Beginning with the opening line, restate the following material exactly, up through the line that contains "Age (40, 869)".

---------- Listed records ----------

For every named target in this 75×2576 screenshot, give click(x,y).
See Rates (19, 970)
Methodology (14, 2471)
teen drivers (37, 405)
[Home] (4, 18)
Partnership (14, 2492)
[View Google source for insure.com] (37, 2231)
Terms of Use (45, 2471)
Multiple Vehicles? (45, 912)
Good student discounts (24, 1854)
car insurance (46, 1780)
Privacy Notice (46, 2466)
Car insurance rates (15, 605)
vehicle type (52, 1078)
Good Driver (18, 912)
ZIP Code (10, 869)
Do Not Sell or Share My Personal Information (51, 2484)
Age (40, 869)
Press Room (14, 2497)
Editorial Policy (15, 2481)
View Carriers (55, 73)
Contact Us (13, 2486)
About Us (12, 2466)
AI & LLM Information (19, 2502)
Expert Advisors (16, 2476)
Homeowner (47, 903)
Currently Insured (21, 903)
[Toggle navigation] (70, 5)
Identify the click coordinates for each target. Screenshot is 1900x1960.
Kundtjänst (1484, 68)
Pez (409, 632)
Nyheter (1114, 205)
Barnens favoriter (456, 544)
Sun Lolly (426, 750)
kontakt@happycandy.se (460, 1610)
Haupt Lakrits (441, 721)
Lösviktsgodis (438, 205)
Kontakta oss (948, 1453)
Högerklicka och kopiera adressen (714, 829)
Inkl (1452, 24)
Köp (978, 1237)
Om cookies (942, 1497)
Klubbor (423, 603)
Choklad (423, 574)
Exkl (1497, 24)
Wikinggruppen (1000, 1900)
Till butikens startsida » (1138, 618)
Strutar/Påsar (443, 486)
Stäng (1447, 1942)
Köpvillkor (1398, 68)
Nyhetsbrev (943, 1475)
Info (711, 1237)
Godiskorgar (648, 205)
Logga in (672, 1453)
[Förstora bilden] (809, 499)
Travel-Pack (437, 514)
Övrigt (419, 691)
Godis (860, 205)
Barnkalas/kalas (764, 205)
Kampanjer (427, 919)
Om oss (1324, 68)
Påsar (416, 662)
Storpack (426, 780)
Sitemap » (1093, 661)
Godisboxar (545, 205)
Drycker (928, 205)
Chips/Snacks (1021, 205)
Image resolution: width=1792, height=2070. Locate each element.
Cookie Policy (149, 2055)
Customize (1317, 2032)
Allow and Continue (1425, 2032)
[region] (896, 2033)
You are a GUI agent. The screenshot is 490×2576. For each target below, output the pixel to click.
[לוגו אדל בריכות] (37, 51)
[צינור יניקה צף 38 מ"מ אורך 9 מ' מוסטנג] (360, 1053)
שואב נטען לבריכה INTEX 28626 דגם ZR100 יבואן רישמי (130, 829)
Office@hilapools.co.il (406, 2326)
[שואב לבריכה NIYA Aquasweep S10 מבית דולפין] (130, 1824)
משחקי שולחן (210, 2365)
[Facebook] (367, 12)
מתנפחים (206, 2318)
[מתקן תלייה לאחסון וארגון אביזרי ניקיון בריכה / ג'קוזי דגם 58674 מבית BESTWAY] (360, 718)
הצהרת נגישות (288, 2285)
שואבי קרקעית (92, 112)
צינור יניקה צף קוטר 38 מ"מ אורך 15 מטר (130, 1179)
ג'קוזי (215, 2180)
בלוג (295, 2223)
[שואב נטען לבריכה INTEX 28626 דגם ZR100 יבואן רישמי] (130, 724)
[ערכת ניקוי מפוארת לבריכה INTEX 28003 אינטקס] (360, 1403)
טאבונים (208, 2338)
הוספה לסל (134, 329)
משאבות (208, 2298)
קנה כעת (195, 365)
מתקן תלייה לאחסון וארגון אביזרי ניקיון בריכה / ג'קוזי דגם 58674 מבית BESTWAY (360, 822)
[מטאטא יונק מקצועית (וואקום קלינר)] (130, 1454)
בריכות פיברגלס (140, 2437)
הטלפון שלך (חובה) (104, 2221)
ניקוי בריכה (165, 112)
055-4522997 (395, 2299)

----------

→ **Written solution**:
For every named target in this 75×2576 screenshot, give click(x,y).
See Rates (19, 970)
Methodology (14, 2471)
teen drivers (37, 405)
[Home] (4, 18)
Partnership (14, 2492)
[View Google source for insure.com] (37, 2231)
Terms of Use (45, 2471)
Multiple Vehicles? (45, 912)
Good student discounts (24, 1854)
car insurance (46, 1780)
Privacy Notice (46, 2466)
Car insurance rates (15, 605)
vehicle type (52, 1078)
Good Driver (18, 912)
ZIP Code (10, 869)
Do Not Sell or Share My Personal Information (51, 2484)
Age (40, 869)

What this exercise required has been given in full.